I was five years old when I attended my first protest. I stood in a crowd of hundreds, waving my flag and shouting in unison with fellow human rights activists. “Free Tibet! Free Tibet!”

Kindergartners don’t usually attend protests, but in my community, it was depressingly natural. Ever since China brutally took over Tibet in the 1950s, the Tibetan people have suffered from relentless violations of their human rights. Their national anthem and flag are banned, and writers and artists are routinely whisked away to jail — without anything resembling due process, of course. Sacred religious sites liked the magnificent Larung Gar have been demolished. Tibetans under Chinese rule are silenced through beatings, deliberate impoverishment, rape, starvation and imprisonment. Thousands of nonviolent Tibetan human rights activists fill concentration camps scattered all across China.

The repression has been so bad that more than 150 Tibetans have self-immolated in protest since 2009, according to the Washington Post. They don’t self-immolate because they are dumb or irrational. They self-immolate because everything else that has been happening to Tibet won’t make it to the news.

In the 2016 Freedom House annual survey — a survey that measures each country’s civil and political rights — only Syria received a lower score than Tibet.

I arrived at Yale hoping to meet fellow students who were deeply concerned about remedying injustice and critically analyzing oppression throughout the world. I was shocked to find that many Yalies seem to think of communism as either a joke or a societal ideal. Of course, it is usually those who are the furthest removed from directly experiencing communist regimes that glorify the ideology. My land and my people are dying, and Yalies, safe in their ivory tower, have the audacity to justify their “Communist Manifesto” comments as “thought provoking.”

I can understand, to some extent, how Yalies come to sympathize with far-left ideologies. In an age of such drastic inequality, the idea of creating a more equitable and humane system through empowering the working class is attractive. But I urge my classmates to also learn from communism’s repeatedly tragic history. I’m so tired of debating the merits of communism to Yalies who should know better. At Yale of all places, I shouldn’t have to speak up to defend the basic humanity of communism’s victims against people who are defending a historically violent ideology. What makes otherwise conscientious people susceptible to such a massive blind spot?

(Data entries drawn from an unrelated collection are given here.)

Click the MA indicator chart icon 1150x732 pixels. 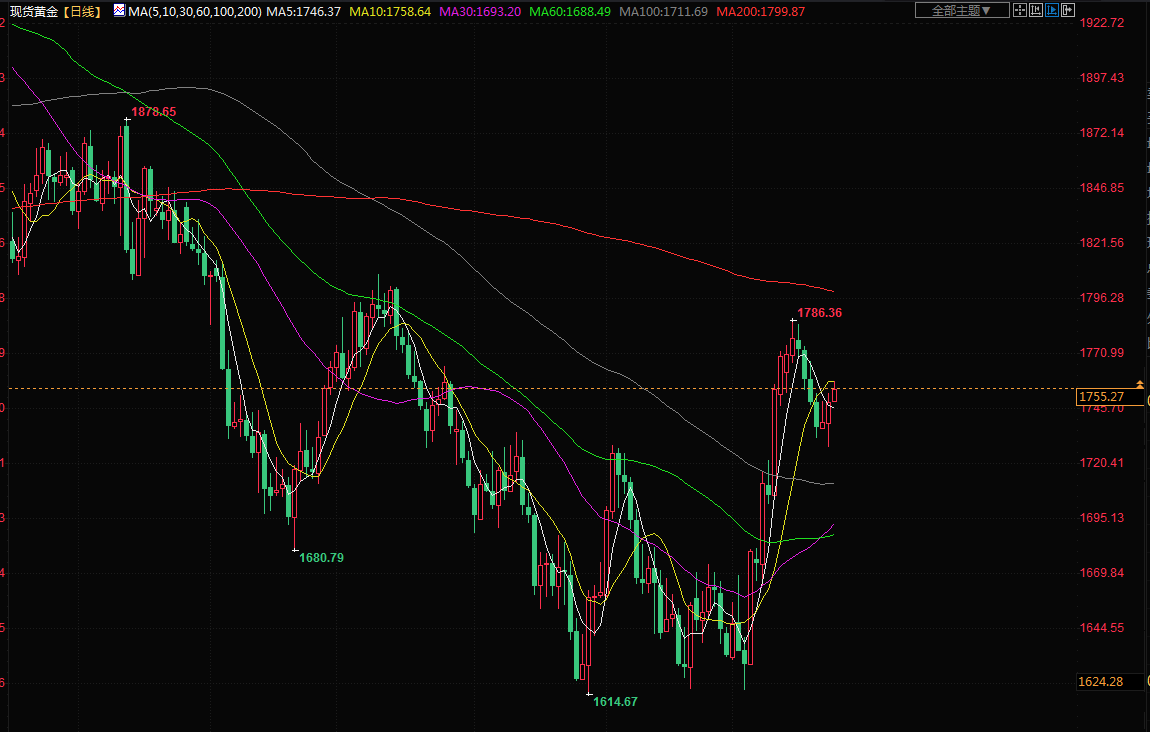[x=119, y=11]
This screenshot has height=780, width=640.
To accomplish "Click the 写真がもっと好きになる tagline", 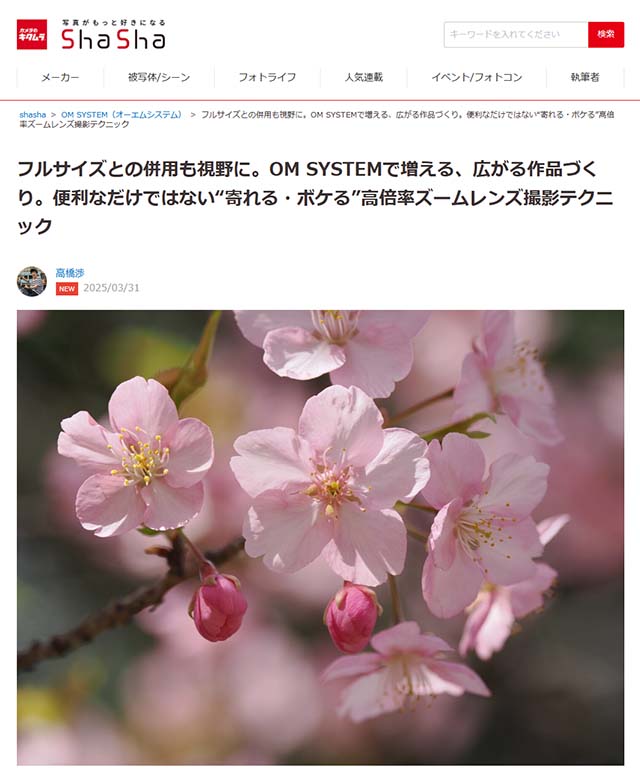I will (x=114, y=22).
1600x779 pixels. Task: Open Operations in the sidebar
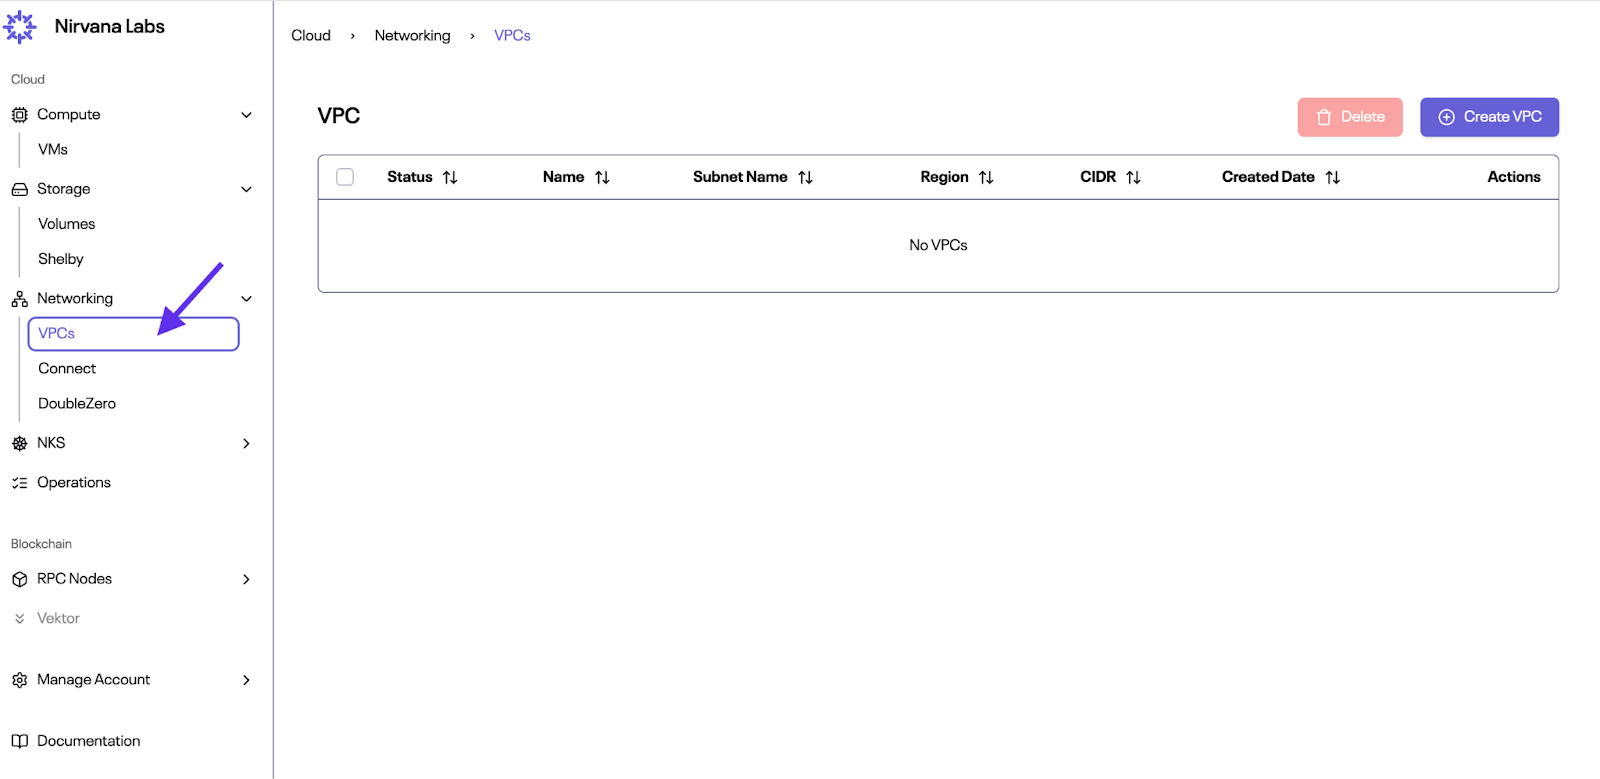[74, 482]
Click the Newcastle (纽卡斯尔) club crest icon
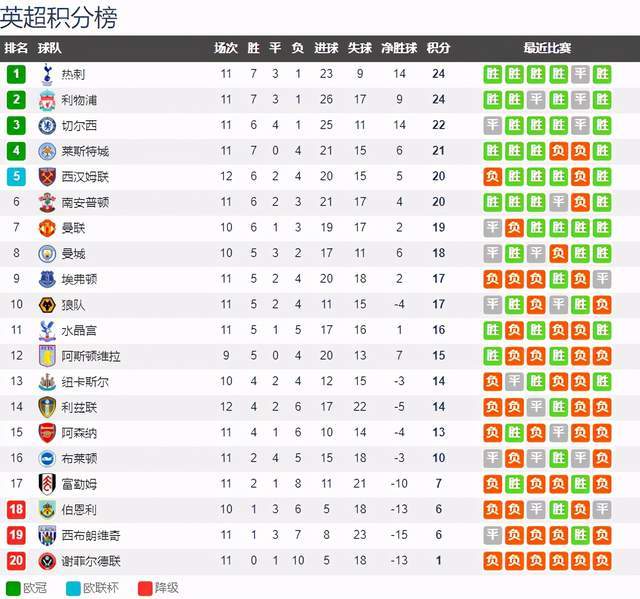 [x=46, y=381]
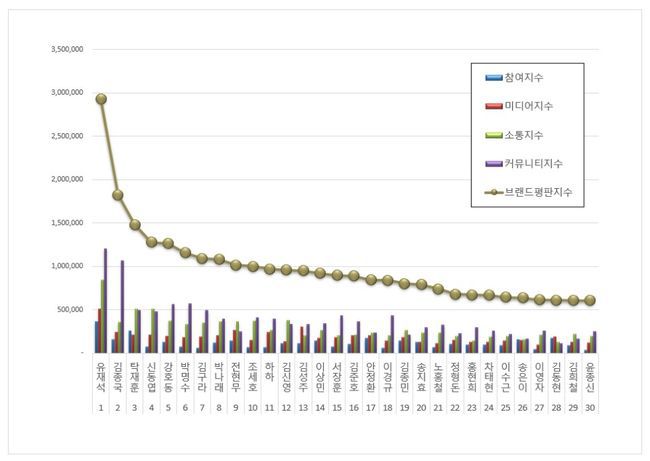Click the rank number 15 on x-axis
650x461 pixels.
[337, 408]
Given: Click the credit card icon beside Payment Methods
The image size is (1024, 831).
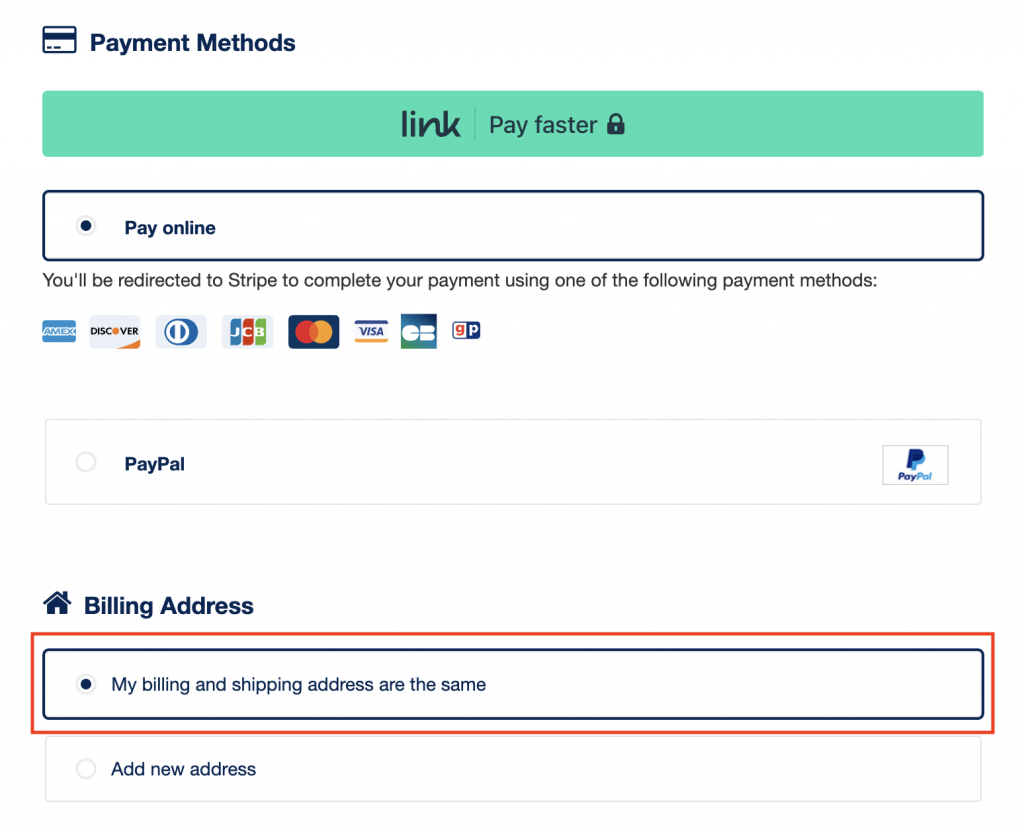Looking at the screenshot, I should pyautogui.click(x=59, y=42).
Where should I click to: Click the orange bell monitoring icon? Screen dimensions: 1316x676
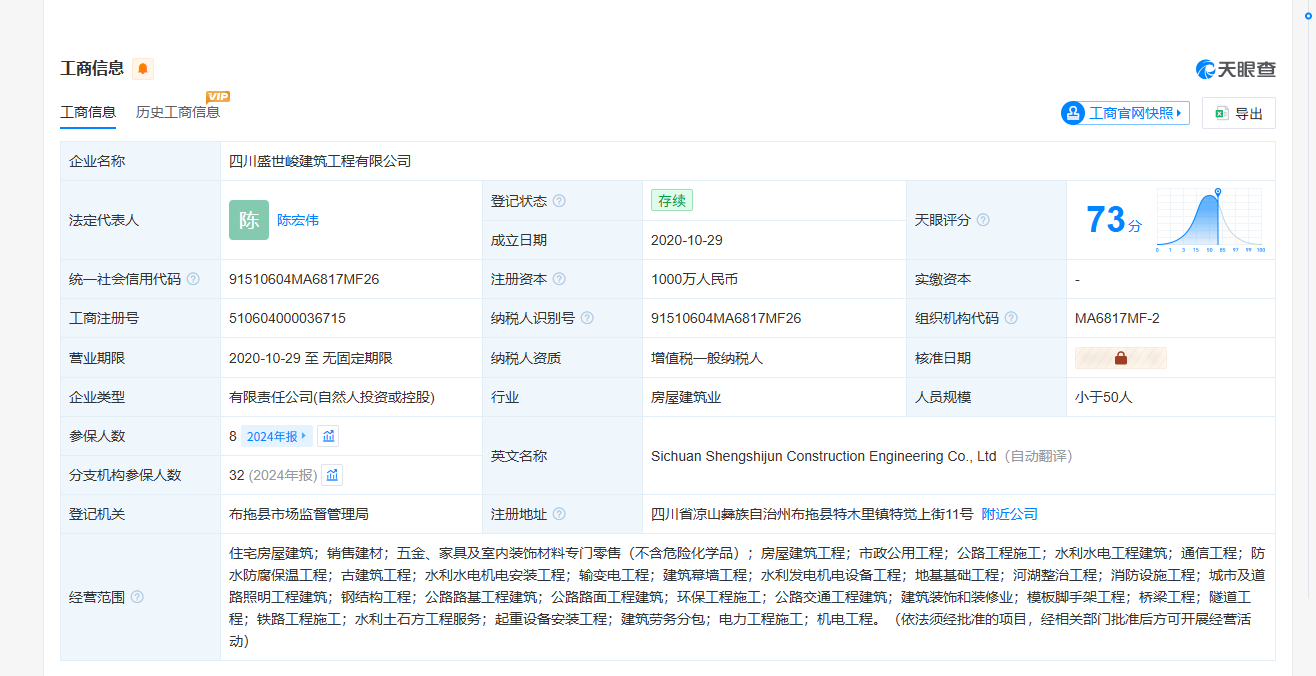click(143, 69)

Maybe people can better understand this if they make a comparison with Nazism. Both were utopian ideologies that caused widespread violence. Both killed millions of people, although communism has claimed more victims. Professor Benjamin Valentino of Dartmouth College estimates that three major communist regimes — the Khmer Rogue, China under Mao Zedong and the Soviet Union under Joseph Stalin —  were responsible for the deaths of at least 21 million noncombatants. However, wouldn’t you be shocked if you heard someone casually endorsing Nazism, even as a joke? Wouldn’t it be an outrage to have swastikas sprinkled all over memes? I wish there were as much social stigma for supporting communism as there is for supporting Nazism.

I’ve been criticized for alluding to Maoism for most of my arguments — I often bring up Maoism because Mao is largely responsible for decimating my people. However, there are many other examples of fairy-tale communist eras devolving into violence. Peasants were cut down when they revolted against Ho Chi Minh. Che Guevara was called “the Butcher of La Cabaña” for good reason. Over 25 percent of native Cambodians were killed by the Khmer Rouge. North Korean prisoners are whittling away in their “Red Holocaust,” and, my goodness, it’s only been 28 years since the Berlin Wall came down. Most shocking of all, there is a small far-left subculture at Yale that actively praises “leaders” like Stalin, a murderer who starved and massacred the very poor people he purported to help. 94,000 Tibetans — and counting — have been murdered by the Chinese Communist Party since 1950. These monsters killed the bourgeoisie, but they also indiscriminately killed the poor.

The real face of communism isn’t a playful, hammer-and-sickle-adorned meme about Canada Goose jackets or a picture of a hot young Stalin; it’s a 63 year old monk writhing in agony after setting himself aflame in protest against an oppressive government last week. It is astounding that many of the same liberals who howl for inclusivity are willing to ignore the message that their casual embrace of communism sends to those it has impacted. To promote communism while conveniently ignoring the millions who have been murdered and oppressed in its name is not progressive or entertaining — it is a toxic form of cognitive dissonance. It is a Great Leap Backwards.